In 1801, two years after being fired as the architect of the Capitol, Hadfield advertised his intention to open an architectural academy in Washington, the first such venture in the city. William P. Elliot, son of his friend and city surveyor William Elliot, was Hadfield's only known student. Elliot claimed to have studied with Hadfield for five years before spending three years in London and Paris to finish his architectural education. He entered many architectural competitions, winning for his design of the Patent Office in 1836 and placing among five winners for the Senate Committee on Public Buildings plan for the Capitol extension in 1850. However, Elliot earned his living primarily as a patent agent. He designed and paid for Hadfield's tombstone at Congressional Cemetery upon the elder architect's death and seems to have inherited his collection of architectural drawings (now lost), as in 1836 he entered a design for the Washington Monument in Hadfield's name.

The giant among Washington's early architects was Benjamin Henry Latrobe (1764–1820).

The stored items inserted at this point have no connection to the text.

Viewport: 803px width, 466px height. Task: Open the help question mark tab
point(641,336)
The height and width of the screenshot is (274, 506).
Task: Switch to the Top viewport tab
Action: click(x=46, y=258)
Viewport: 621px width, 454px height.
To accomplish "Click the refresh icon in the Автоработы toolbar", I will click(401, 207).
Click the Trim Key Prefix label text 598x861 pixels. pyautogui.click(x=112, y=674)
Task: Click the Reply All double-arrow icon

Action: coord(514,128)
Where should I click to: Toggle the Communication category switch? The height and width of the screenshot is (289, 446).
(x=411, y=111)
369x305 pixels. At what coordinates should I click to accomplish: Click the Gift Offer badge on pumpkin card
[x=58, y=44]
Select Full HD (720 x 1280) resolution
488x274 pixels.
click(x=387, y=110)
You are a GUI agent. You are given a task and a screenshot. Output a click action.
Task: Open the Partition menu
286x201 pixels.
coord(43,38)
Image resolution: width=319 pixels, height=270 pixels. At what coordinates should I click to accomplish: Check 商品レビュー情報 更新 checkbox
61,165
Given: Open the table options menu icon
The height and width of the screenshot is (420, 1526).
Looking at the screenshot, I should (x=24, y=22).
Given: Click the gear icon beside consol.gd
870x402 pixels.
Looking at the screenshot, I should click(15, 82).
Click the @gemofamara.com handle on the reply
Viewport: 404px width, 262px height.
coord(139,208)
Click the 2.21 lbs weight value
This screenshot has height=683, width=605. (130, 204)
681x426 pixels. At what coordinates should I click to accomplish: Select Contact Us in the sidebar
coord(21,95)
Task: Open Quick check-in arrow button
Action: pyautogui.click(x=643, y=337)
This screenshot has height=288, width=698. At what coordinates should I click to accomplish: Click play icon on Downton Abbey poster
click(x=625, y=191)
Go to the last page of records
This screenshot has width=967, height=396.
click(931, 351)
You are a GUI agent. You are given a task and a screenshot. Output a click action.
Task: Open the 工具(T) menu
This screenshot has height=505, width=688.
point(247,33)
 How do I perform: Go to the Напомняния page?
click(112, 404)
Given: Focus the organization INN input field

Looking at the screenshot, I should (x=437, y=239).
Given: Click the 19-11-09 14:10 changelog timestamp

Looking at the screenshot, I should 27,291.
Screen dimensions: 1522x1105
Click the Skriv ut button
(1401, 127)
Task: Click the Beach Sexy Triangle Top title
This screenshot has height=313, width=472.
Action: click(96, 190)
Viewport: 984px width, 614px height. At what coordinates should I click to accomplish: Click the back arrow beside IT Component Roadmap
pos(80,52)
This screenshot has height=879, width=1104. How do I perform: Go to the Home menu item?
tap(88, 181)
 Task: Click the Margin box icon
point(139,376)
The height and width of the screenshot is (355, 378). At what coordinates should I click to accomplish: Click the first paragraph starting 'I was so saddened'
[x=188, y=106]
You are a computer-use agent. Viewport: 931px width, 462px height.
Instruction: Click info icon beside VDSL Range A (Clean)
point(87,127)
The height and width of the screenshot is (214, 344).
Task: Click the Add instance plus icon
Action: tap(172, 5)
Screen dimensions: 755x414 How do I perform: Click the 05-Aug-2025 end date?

He emigrated to the United States in 1795 from England, where he had received an excellent training in architecture and engineering. In 1803 President Thomas Jefferson chose him to superintend the partially completed Capitol. With only a two-year hiatus during the War of 1812, Latrobe expended much of his professional time and energy on the building until he resigned his position in 1818. During these years he maintained an active architectural practice in both Philadelphia and Washington, undertaking additional engineering and architectural work for the government as well as private commissions to supplement his inadequate salary as Architect of Public Buildings. Saint John's Church (see WH10) and Decatur House (see WH08) remain as the sole exemplars of his buildings for private clients in the city. He had designed a house for John Tayloe, but Thornton received the commission; his H-shaped house for John Van Ness, located on the square that is now the site of the Organization of American States (see FB06) at 17th Street and Constitution Avenue, was described in 1830 as “unexcelled by any private building in this country.”6

In 1804 Latrobe was hired privately to design the canal that connected the Potomac to the Anacostia River. It represented one of his many engineering projects to improve inland transportation in the country, a heritage he passed on to his two most successful students, Robert Mills and William Strickland. One of Latrobe's most significant and lasting contributions to American architecture was to establish standards of professional practice in his own work and to impress their importance upon his students and clients. In 1806 Latrobe wrote Mills outlining the responsibilities and rights of the architect: in providing architectural designs that are comely, functional, and buildable, calculating their cost, and overseeing all of the artisans involved in their execution, the architect sells his education, talent, and time. In return he should be allowed to superintend his own design, be paid a set percentage of the total cost of a building (5 percent being common in Europe), and have a decisive professional voice in differences of opinion about design with his client.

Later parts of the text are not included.